-- start EXCERPTED RECORDS --

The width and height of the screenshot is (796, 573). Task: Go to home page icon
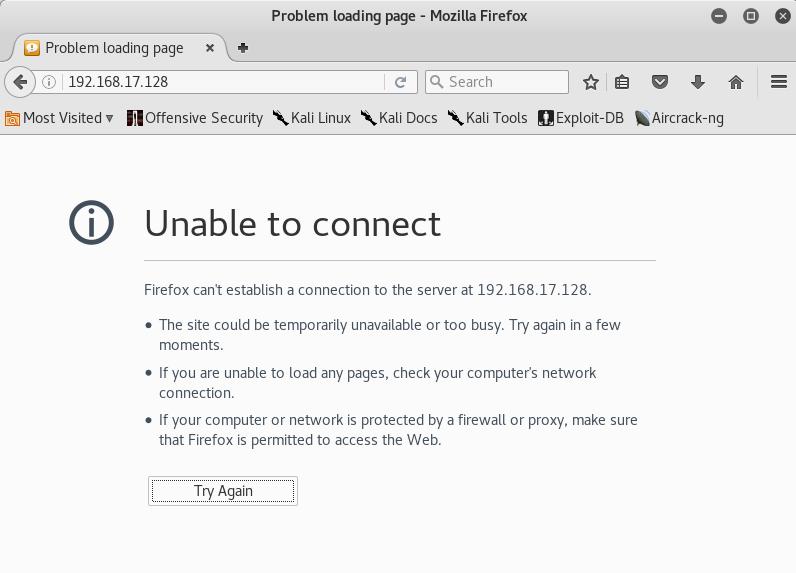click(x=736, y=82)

-- end EXCERPTED RECORDS --
-- start EXCERPTED RECORDS --

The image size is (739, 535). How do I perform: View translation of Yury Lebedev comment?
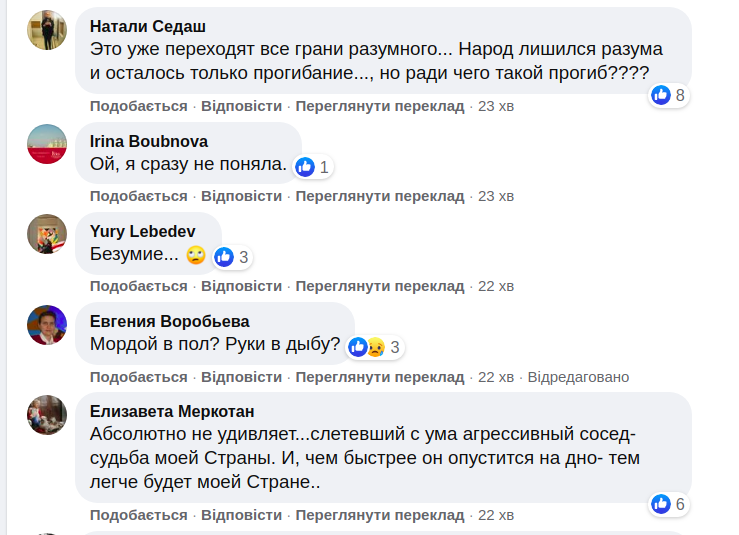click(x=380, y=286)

-- end EXCERPTED RECORDS --
-- start EXCERPTED RECORDS --

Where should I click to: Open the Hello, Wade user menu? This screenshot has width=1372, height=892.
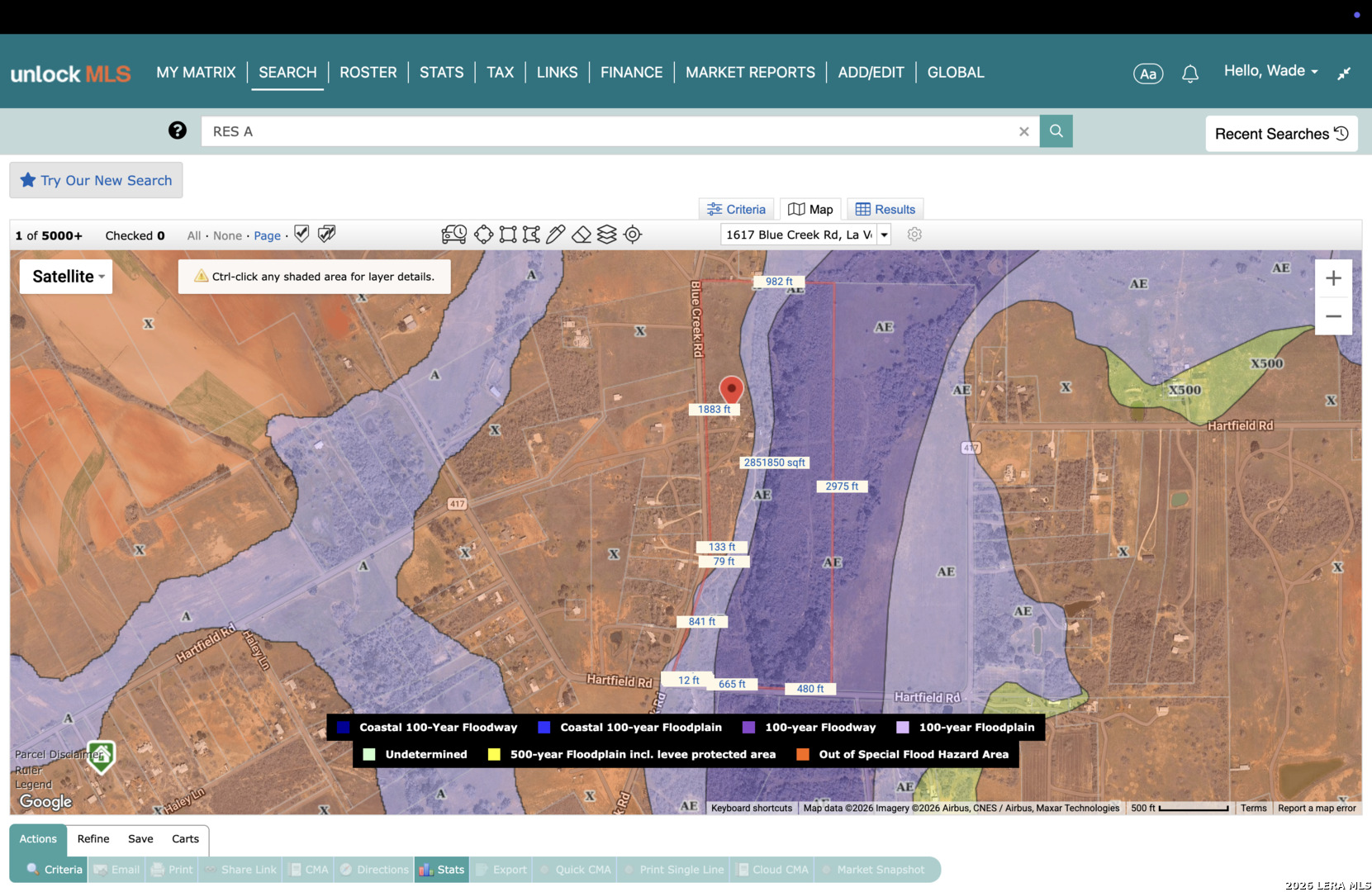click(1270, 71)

-- end EXCERPTED RECORDS --

Please change "image size" to "screenshot size" in the rows that begin at the line containing "The image size" and stop after the line containing "click(x=380, y=286)", keeping everything else the same. Return only those lines, leaving out the pictures.

## WORKED SOLUTION
The screenshot size is (739, 535). How do I perform: View translation of Yury Lebedev comment?
click(x=380, y=286)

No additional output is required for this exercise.